Final answer:
The equilibrium potential for Na+ across a plasma membrane with an extracellular Na+ concentration of 150 mM and an intracellular Na+ concentration of 15 mM is approximately +61.54 mV, calculated using the Nernst equation.
Step-by-step explanation:
The question involves determining the equilibrium potential of a plasma membrane that is permeable only to sodium ions (Na+), given the concentrations of sodium inside and outside the cell. The Nernst equation is typically used for calculating equilibrium potentials. Given an extracellular Na concentration of 150 mM (millimoles per liter) and an intracellular Na concentration of 15 mM, we can use the Nernst equation to find the equilibrium potential for Na+ across a cell membrane.

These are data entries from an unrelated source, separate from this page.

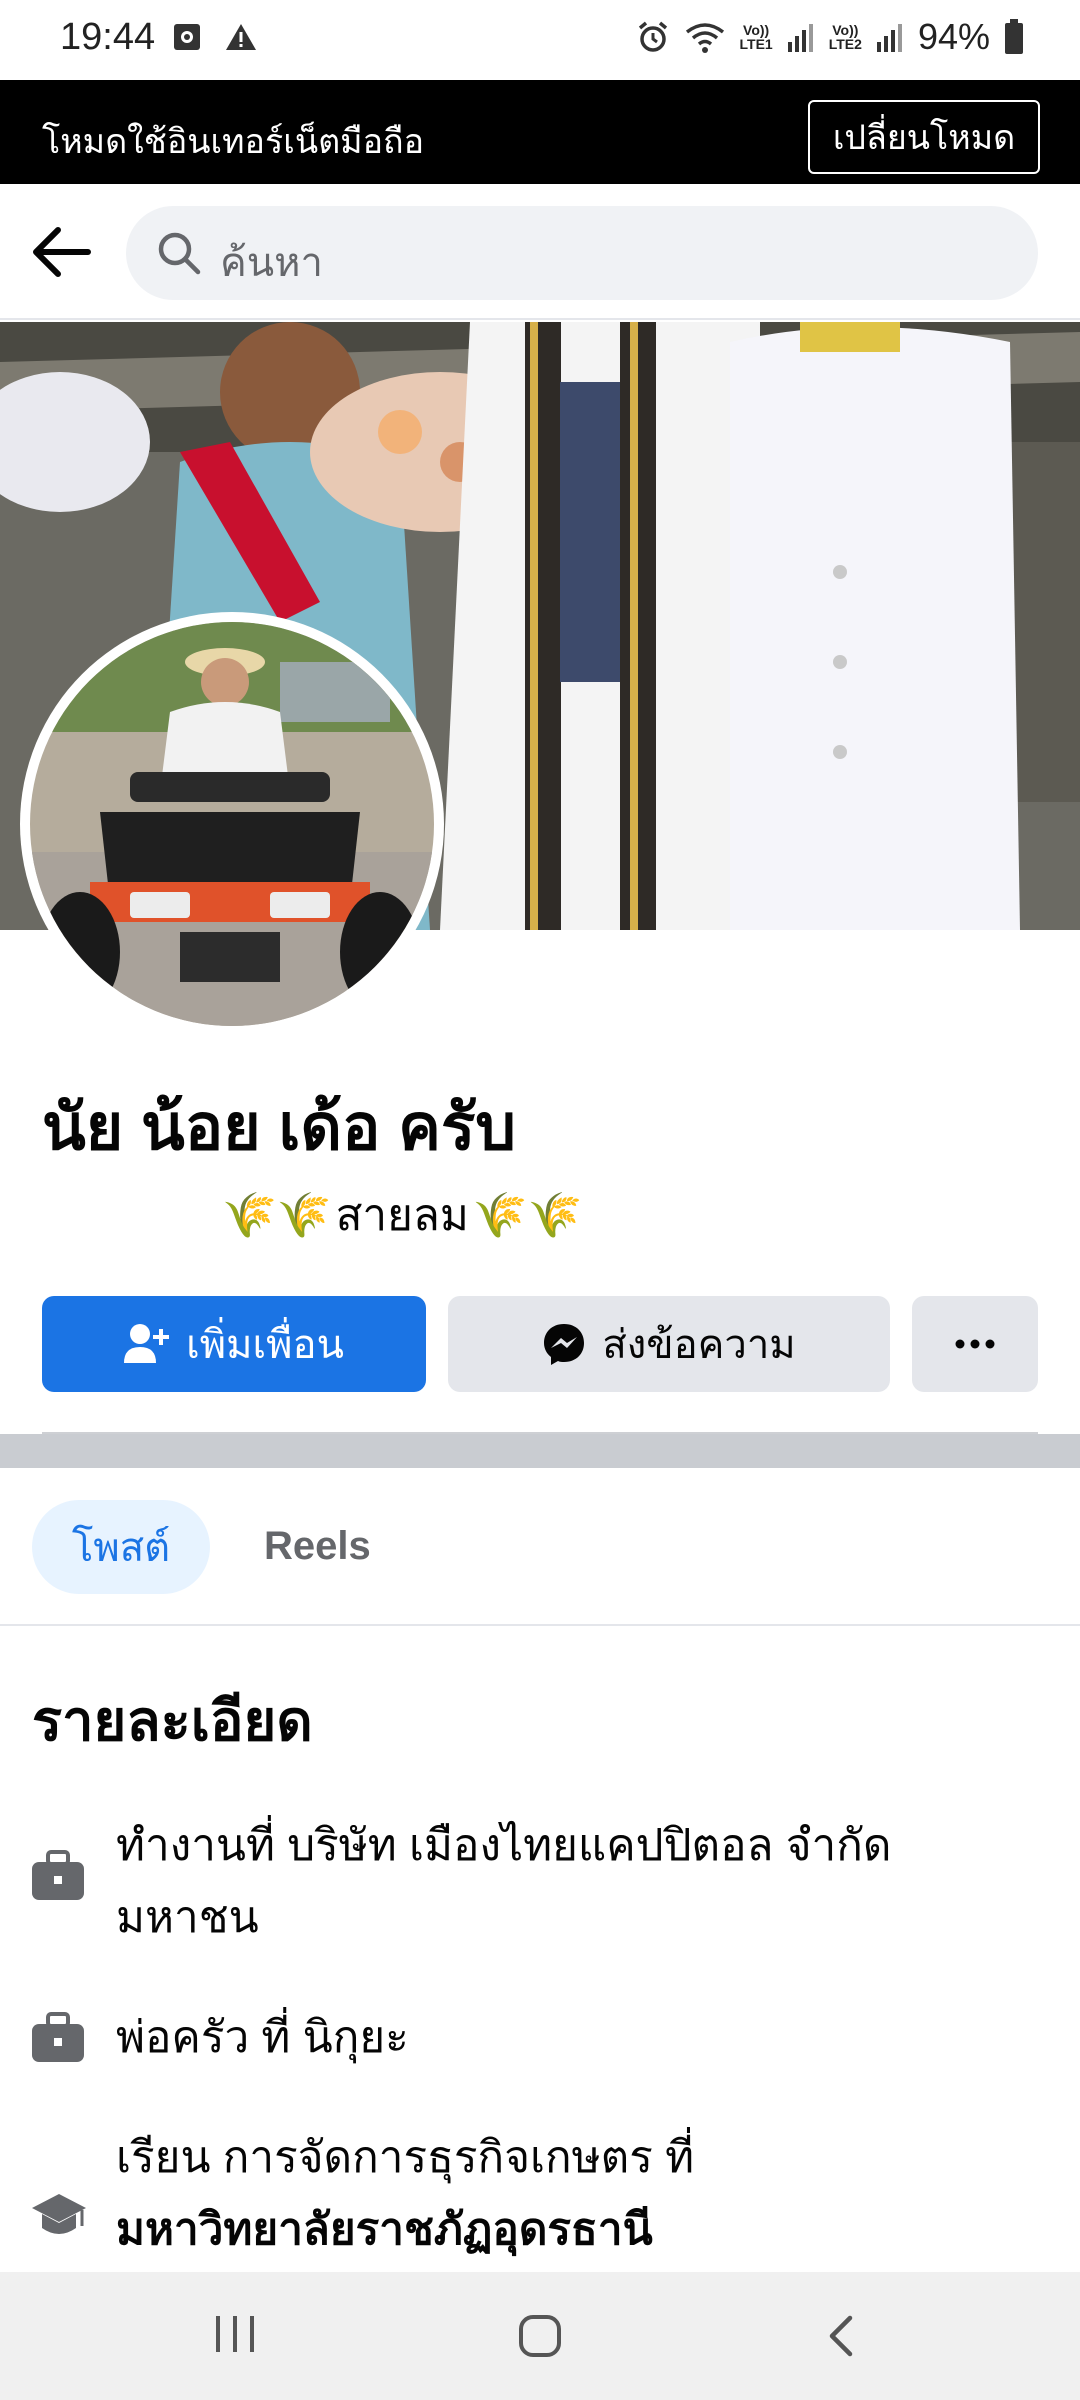 The height and width of the screenshot is (2400, 1080). Describe the element at coordinates (172, 1720) in the screenshot. I see `details-heading: รายละเอียด` at that location.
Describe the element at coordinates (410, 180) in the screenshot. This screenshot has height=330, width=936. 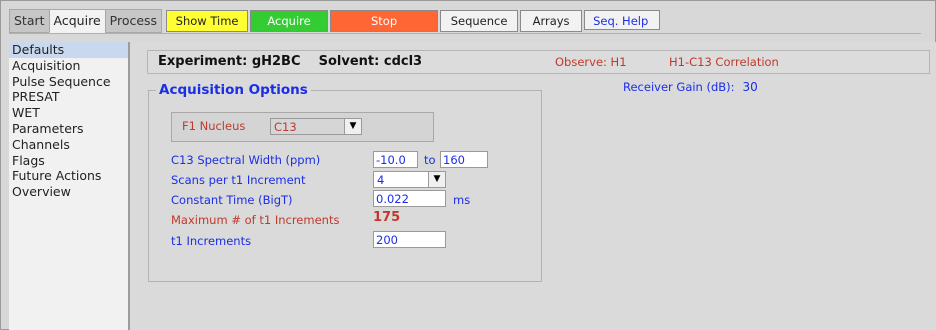
I see `scans-select: 4 ▼` at that location.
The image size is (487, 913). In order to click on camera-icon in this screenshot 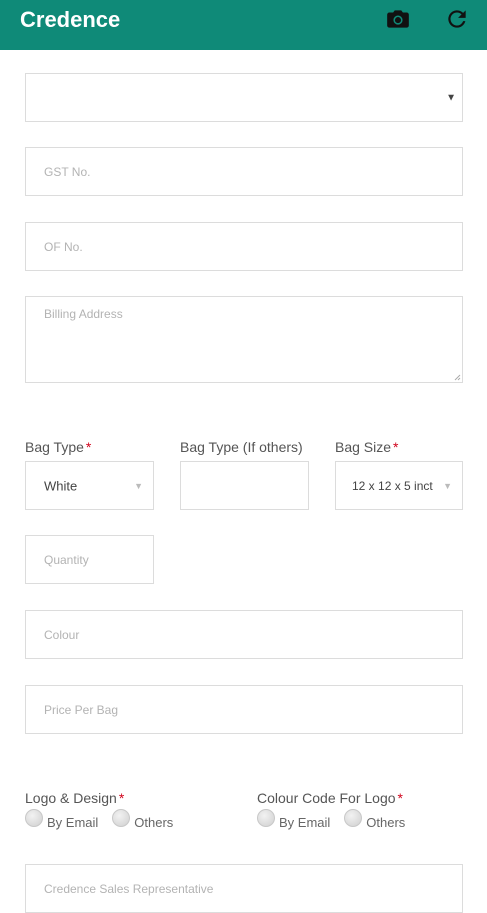, I will do `click(398, 19)`.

The Nernst equation is given by:
E = (RT/zF) * ln([Na+]outside/[Na+]inside)
Where:
- E is the equilibrium potential
- R is the universal gas constant (8.314 J/(mol K))
- T is the temperature in Kelvin
- z is the charge number of the ion
- F is Faraday's constant (96485 C/mol)
- [Na+]outside is the extracellular sodium concentration
- [Na+]inside is the intracellular sodium concentration
At physiological temperature (37°C or 310K), the equation simplifies to:
E = (61.54 mV/z) * log([Na+]outside/[Na+]inside)
Since Na+ has a charge of +1, z = 1, and we can calculate:
E = 61.54 mV * log(150/15) = 61.54 mV * log(10) = 61.54 mV * 1
This yields an equilibrium potential (E) of approximately +61.54 mV.
The equilibrium potential is the voltage across the plasma membrane at which there is no net flow of a particular ion in or out of the cell. It plays a critical role in neuronal function and muscle cell excitability.